Age: 36
Job Title: Director, Alberta CoLab
Why She’s Top 40: Her innovative, creative approaches to problem-solving have changed how provincial government ministries plan for the future
Keren Perla’s office is full of visuals like Play-Doh and Lego; they’re all part of the unorthodox methods she and her team use to get government employees thinking about multi-faceted, inclusive solutions to complex challenges.
Perla worked in the public sector for seven years when some senior officials wanted to create a full-time, internal initiative that would address design and systems thinking, and she was chosen to lead the team. Now, the four-year-old Alberta CoLab is a customized studio space used by government employees to generate and test out new policies and strategies with diverse feedback. Perla’s team also provides training so that ministries can develop their own spaces using similar approaches internally.
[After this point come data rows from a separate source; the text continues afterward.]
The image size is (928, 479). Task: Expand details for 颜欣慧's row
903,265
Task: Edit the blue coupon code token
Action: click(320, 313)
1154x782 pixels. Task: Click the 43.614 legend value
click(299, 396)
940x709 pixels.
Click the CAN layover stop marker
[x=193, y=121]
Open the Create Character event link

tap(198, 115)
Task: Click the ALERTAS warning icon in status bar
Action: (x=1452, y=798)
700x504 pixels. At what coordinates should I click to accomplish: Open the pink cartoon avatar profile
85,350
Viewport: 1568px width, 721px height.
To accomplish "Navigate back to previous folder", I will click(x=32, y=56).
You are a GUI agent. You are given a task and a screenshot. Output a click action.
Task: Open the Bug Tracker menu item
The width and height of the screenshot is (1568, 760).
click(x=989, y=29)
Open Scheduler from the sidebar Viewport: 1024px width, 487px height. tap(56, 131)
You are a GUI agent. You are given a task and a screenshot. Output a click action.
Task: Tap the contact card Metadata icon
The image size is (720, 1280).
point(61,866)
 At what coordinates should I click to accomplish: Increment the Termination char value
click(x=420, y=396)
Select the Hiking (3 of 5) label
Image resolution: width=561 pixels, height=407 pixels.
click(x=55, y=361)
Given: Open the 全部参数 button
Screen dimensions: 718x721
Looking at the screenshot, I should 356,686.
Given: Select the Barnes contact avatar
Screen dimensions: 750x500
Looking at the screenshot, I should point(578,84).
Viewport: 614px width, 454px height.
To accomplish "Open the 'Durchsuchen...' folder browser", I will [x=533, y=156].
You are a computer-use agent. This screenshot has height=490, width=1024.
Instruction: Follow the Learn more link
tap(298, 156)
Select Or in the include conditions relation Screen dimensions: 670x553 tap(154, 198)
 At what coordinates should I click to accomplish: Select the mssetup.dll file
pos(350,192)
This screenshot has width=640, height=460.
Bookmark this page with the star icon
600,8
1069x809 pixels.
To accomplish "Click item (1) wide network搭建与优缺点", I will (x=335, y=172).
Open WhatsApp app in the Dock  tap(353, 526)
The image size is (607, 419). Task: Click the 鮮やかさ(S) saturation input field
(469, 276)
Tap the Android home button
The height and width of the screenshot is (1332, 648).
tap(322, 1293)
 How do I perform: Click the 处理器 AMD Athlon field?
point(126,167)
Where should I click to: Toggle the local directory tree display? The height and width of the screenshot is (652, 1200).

The team has been so effective at helping employees re-evaluate government practices they’ve trained over 1,200 ministry employees, have worked on projects in almost every ministry and are a major driver of design and systems thinking for the Alberta Public Service.
“It was the opportunity to do something really different in government,” Perla says. “Introducing something new isn’t about creating the tension between ‘this is awesome’ and ‘the old ways don’t work.’ This is about showing [government ministries] how this can help them continue to do what they’re already doing, but in different ways. It doesn’t matter whether you’re working in energy policy, education, health – these [out-of-the-box] methodologies were high-value and they merited people paying attention to them and learning from them.”
Incubators similar to the CoLab have been adapted internationally, and Perla has spoken about her work with governments from Yukon to Australia.
“The worst thing we can do is feel that the way we’re working is the way we should work forever, or that we can cut and paste solutions,” Perla says. “The concepts and the tools we’re using should be constantly evolving, just being open to trying new things and bringing them into government consciousness and saying ‘hey this is worth looking at and trying.’ I think it’s just pushing people to try and be innovative on a daily basis.”